Following are some of the low-carbon initiatives that could be implemented in Malaysia:

  • Invest in reducing the cost of existing low-carbon energy-efficient technologies such as solar, wind and bio-energy;
  • Introduce new performance-based targets and incentive systems, such as tax exemption for low-carbon vehicles for the transport sector;
  • Introduce retail sales of biofuels such as ethanol in urban and rural markets;
  • Introduce new market-based incentives for restoring degraded forests and increase the penalty for illegal logging;
  • Reduce the tariff rate for low-carbon environmental goods and services and strengthen intellectual property regimes;
  • Introduce reforestation to regulate water flows, act as barriers against storm surges and protect against erosion and mudslides; 
  • Introduce budgetary reforms with a gradual increase in energy taxes or carbon pricing; and
  • Introduce performance-based tax incentive systems for achieving sectoral emission targets.

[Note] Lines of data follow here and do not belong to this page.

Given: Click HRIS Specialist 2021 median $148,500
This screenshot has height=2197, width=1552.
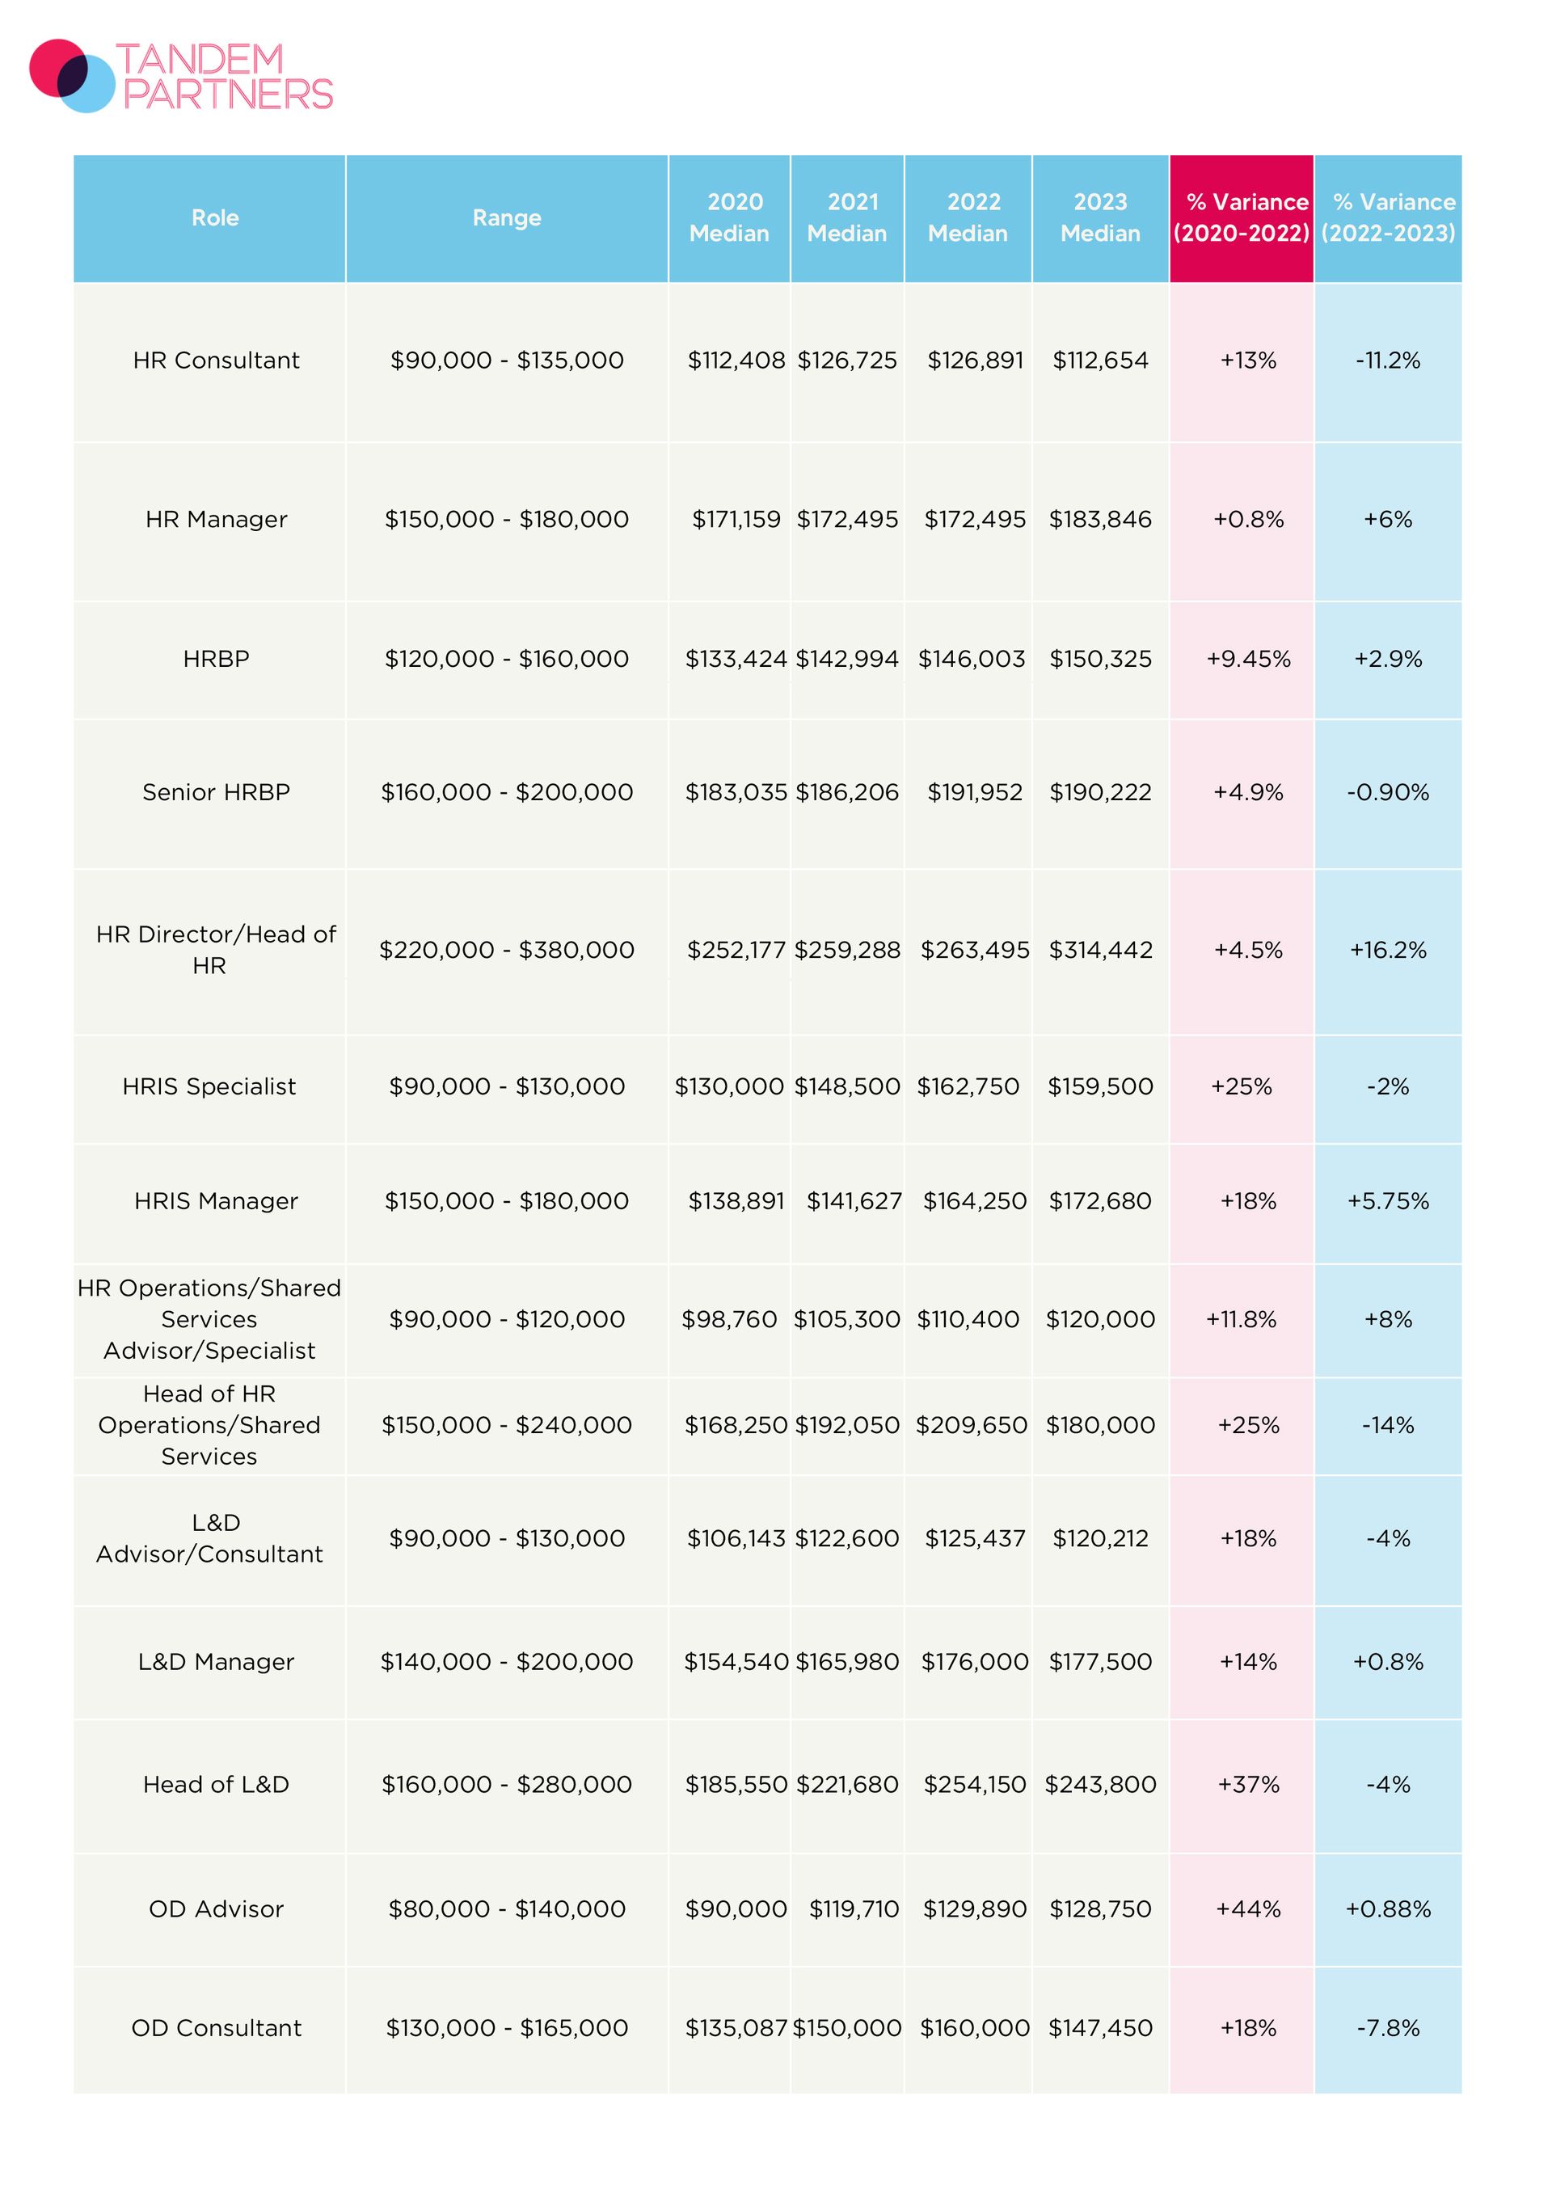Looking at the screenshot, I should (x=847, y=1087).
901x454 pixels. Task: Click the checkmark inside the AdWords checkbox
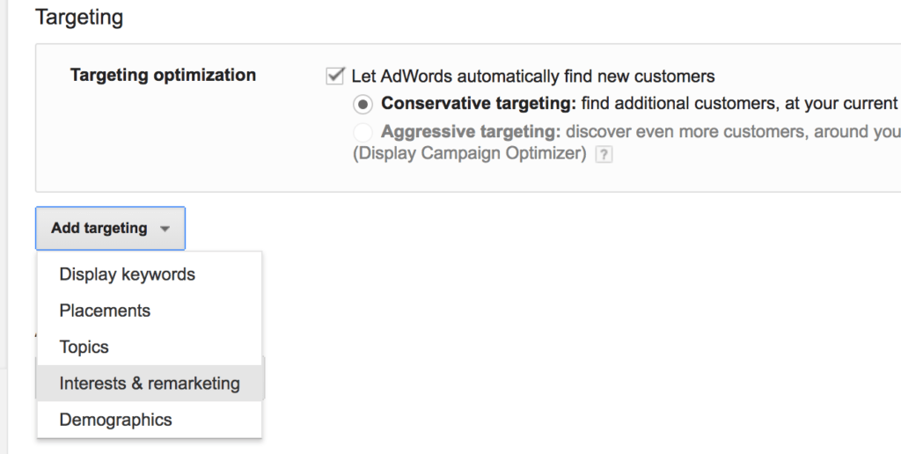[335, 76]
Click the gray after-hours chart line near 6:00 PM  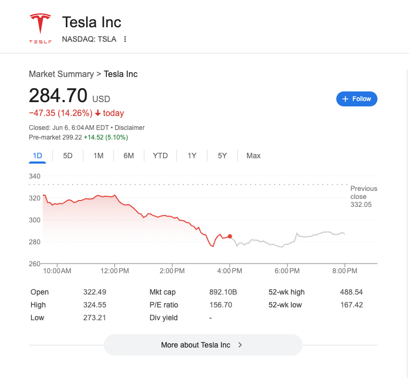tap(287, 244)
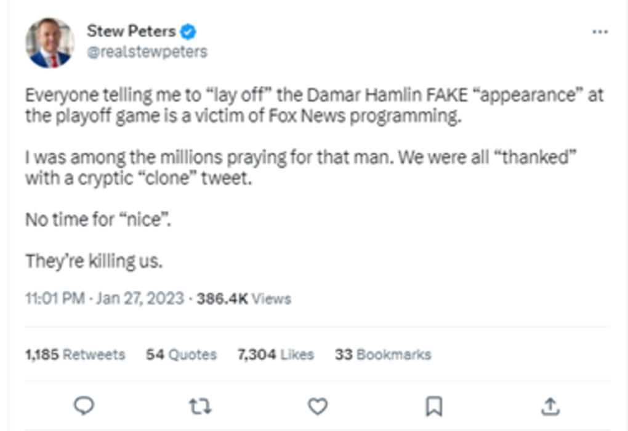Click the heart icon to like the tweet
This screenshot has width=628, height=431.
click(318, 404)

For Malaysian youths to reap the benefits of climate change adaptation through employment, EMIR Research has several policy recommendations for the government to consider:

  1. The ministries of industrial development, rural development, tourism, cultural and environment, and agriculture and fisheries could organise a joint meeting and utilise natural resources advantage of the country to create more green jobs for the benefits of its youths. These ministries also could collaborate with industry players so that the skillsets among young Malaysians would match the current industry needs;
  2. The Ministry of Works (KKR) could develop climate-resilient infrastructure to generate youth employment opportunities besides protecting individuals and communities against natural hazards. For instance, irrigation infrastructure could limit the changing rain patterns on crops. Investment in the infrastructure for the conservation, treatment and supply of water is required, increasing both the number and quality of jobs in the country; 
  3. The Ministry of Youth and Sports (MOYS) and Ministry of Environment and Water (MOEW) could organise youth dialogues with youth associations in Malaysia, enabling youth voices to heard at all levels of Government, on company boards and in multilateral organisations. In turn, it would foster an intergenerational transfer of experience, knowledge and skills, serve as a bridge-builder against societal functions and decrease youth frustration; 
  4. The same ministries could partner with the private sector to develop virtual apprenticeship, internship and upskilling programmes together where its youth would have the opportunity to acquire necessary technical skills besides securing a job in the renewable sector;
  5. The same ministries could make climate action more accessible and inclusive by moving the conversation beyond urban centres, encouraging youths from rural and lower-income families to participate; and
  6. The federal government perhaps could allocate funding to conduct Research and Development (R&D) in the area of climate change adaptation with the state governments and local authorities, promoting green work among Malaysian youths.

When the current administration utilises young people’s potential as powerful change agents, Malaysia could reimagine a greener and more sustainable future through green job creation.